> [Required action]
Please reproduce the full set of data below exactly.

[Start of Attachment]

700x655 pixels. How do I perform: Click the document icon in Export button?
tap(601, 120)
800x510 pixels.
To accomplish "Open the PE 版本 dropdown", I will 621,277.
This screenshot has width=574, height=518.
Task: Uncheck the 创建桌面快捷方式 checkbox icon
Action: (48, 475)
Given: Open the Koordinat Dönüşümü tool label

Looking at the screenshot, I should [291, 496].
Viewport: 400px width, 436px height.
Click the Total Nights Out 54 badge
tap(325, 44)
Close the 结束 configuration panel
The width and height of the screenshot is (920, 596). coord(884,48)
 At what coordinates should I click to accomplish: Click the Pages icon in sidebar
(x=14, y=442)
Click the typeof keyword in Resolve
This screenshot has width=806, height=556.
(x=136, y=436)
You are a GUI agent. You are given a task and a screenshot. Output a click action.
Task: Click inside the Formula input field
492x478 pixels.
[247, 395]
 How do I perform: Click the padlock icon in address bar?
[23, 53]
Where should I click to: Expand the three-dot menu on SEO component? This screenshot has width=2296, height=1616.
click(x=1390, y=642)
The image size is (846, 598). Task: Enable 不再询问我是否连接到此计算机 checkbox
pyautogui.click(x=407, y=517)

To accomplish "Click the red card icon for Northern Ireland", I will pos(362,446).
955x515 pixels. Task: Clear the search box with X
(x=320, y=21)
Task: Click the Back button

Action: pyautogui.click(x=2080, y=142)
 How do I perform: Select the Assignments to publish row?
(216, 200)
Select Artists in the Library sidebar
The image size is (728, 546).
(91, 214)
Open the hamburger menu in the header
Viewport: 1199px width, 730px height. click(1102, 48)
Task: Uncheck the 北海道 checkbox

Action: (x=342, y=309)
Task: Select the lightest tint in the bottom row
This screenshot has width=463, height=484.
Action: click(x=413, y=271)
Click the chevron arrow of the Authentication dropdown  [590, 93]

[End of Attachment]

> [Response to this exercise]
700x655 pixels. How do I perform: Click the document icon in Export button?
tap(601, 120)
800x510 pixels.
To accomplish "Open the PE 版本 dropdown", I will 621,277.
This screenshot has width=574, height=518.
Task: Uncheck the 创建桌面快捷方式 checkbox icon
Action: (48, 475)
Given: Open the Koordinat Dönüşümü tool label

Looking at the screenshot, I should [291, 496].
Viewport: 400px width, 436px height.
Click the Total Nights Out 54 badge
tap(325, 44)
Close the 结束 configuration panel
The width and height of the screenshot is (920, 596). coord(884,48)
 At what coordinates should I click to accomplish: Click the Pages icon in sidebar
(x=14, y=442)
Click the typeof keyword in Resolve
This screenshot has width=806, height=556.
(x=136, y=436)
You are a GUI agent. You are given a task and a screenshot. Output a click action.
Task: Click inside the Formula input field
492x478 pixels.
[247, 395]
 How do I perform: Click the padlock icon in address bar?
[23, 53]
Where should I click to: Expand the three-dot menu on SEO component? This screenshot has width=2296, height=1616.
click(x=1390, y=642)
The image size is (846, 598). Task: Enable 不再询问我是否连接到此计算机 checkbox
pyautogui.click(x=407, y=517)

To accomplish "Click the red card icon for Northern Ireland", I will pos(362,446).
955x515 pixels. Task: Clear the search box with X
(x=320, y=21)
Task: Click the Back button

Action: pyautogui.click(x=2080, y=142)
 How do I perform: Select the Assignments to publish row?
(216, 200)
Select Artists in the Library sidebar
The image size is (728, 546).
(91, 214)
Open the hamburger menu in the header
Viewport: 1199px width, 730px height. click(1102, 48)
Task: Uncheck the 北海道 checkbox

Action: (x=342, y=309)
Task: Select the lightest tint in the bottom row
This screenshot has width=463, height=484.
Action: click(x=413, y=271)
Click the chevron arrow of the Authentication dropdown  [590, 93]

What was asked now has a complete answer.